Le soutien électoral aux partis proches des organisations terroristes ne constituent pas un critère plus fiable tant les résultats de ces partis politiques sont disparates et font intervenir des déterminants électoraux parfois forts différents de l’adhésion à la lutte armée. En appliquant strictement le schéma de l’inversion, Michel Wieviorka conclue en outre à des affirmations théoriques dont la validité historique n’est pas démontrée150.

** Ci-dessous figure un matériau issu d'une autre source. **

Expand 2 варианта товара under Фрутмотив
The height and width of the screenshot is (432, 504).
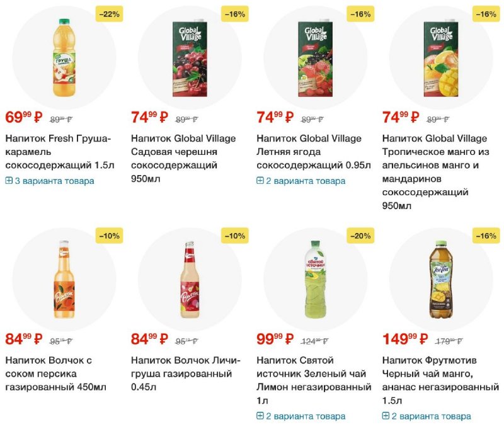click(x=427, y=416)
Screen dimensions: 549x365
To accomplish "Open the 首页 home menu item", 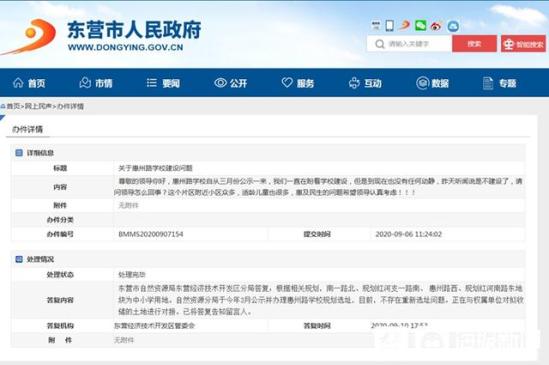I will (x=29, y=83).
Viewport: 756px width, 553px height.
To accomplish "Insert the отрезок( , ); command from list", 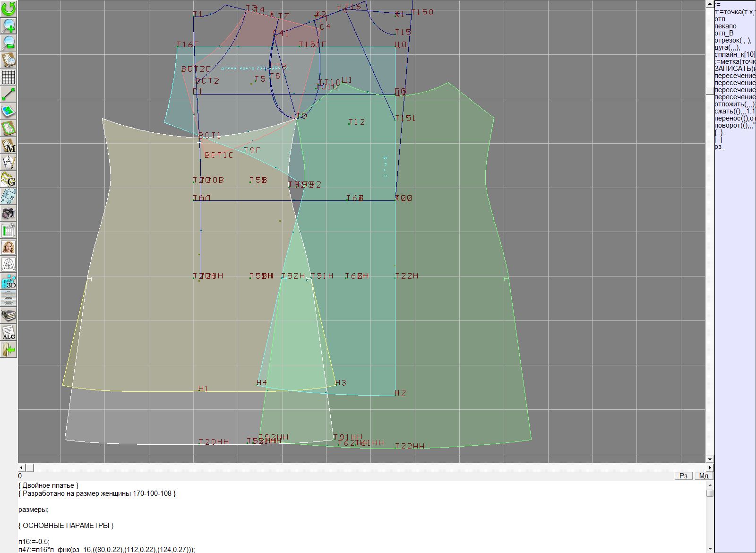I will point(733,40).
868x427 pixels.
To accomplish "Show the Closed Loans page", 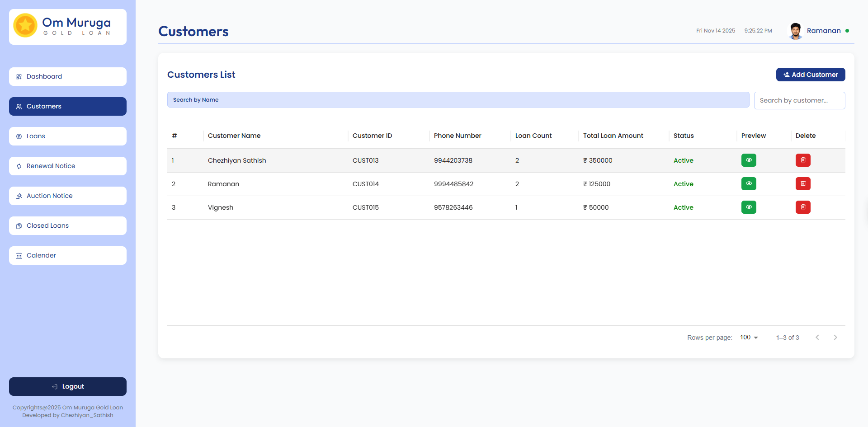I will (68, 225).
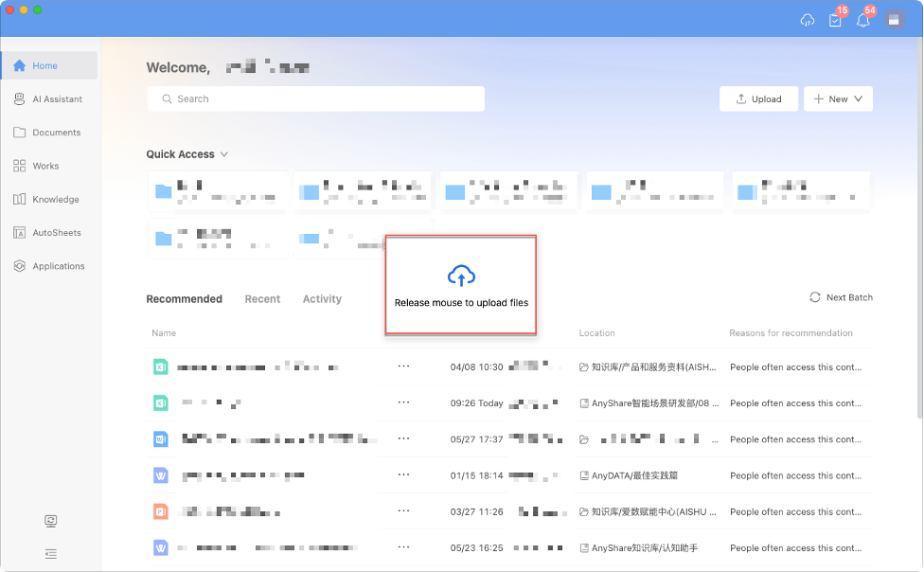Open the cloud sync icon in title bar

click(808, 20)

Cette logique d’inversion peut être prolongée dans un sens inverse : le terrorisme n’est plus le produit de l’inversion des caractéristiques d’un mouvement social violent mais le produit d’une désignation initiée par les autorités opposées aux organisations violentes.

Notes
148.

Lors d’un commentaire sur la sociologie de la famille, Howard Becker précisait la valeur ajoutée apportée par une interprétation en termes de processus plutôt que de causes : « Vous voulez comprendre comment un couple se sépare ? Ne cherchez pas, comme l’a fait toute une génération de sociologues de la famille, les facteurs qui – dans leur environnement, leur histoire ou leurs circonstances présentes – différencient les couples qui se séparent de ceux qui restent ensemble. Intéressez-vous plutôt, […] à l’histoire de la rupture, à toutes les étapes de ce processus, à la manière dont ces étapes sont liées entre elles, à la manière dont chacune crée les conditions propices ou nécessaires à la suivante – bref, essayez de fournir “la description en termes conceptuels des processus au cours desquels les événements se produisent” » (Becker, 1998 (2002), p. 110)

149.

Il se base sur la vision de Claude Lefort de la démocratie comme lieu de représentation du pouvoir appropriable par un individu ou un groupe. « L’un comme l’autre [le terrorisme et le totalitarisme] amalgament dans un même effort et une même pensée les catégories de l’État et celles de la société, le projet d’émancipation d’une classe et l’affirmation d’une nation, l’appel à la spécificité et à l’universel […]. Tous deux refusent de reconnaître au pouvoir un caractère symbolique ou imaginaire pour, au contraire, l’objectiver, que ce soit pour l’exercer (totalitarisme) ou pour s’y affronter (terrorisme) » (Wieviorka, 1986, p. 453).

150.

Xavier Crettiez note ainsi que l’analyse de Wieviorka amène à un sophisme relatif quand celui-ci soutient que « la violence d’ETA, dans l’ensemble, n’est pas sociologiquement terroriste [puisque la lutte armée] liée à la face radicale des contestations populaires [...] n’est pas entièrement déconnectée des lieux de sens dont elle se proclame l’expression » (Wieviorka, 1986, p. 347). Isabelle Sommier souligne la fausseté du modèle de l’inversion appliquée aux évolutions contradictoires des mouvements ouvriers en France et en Italie dans les années soixante et soixante-dix (Sommier, 2000, p. 82).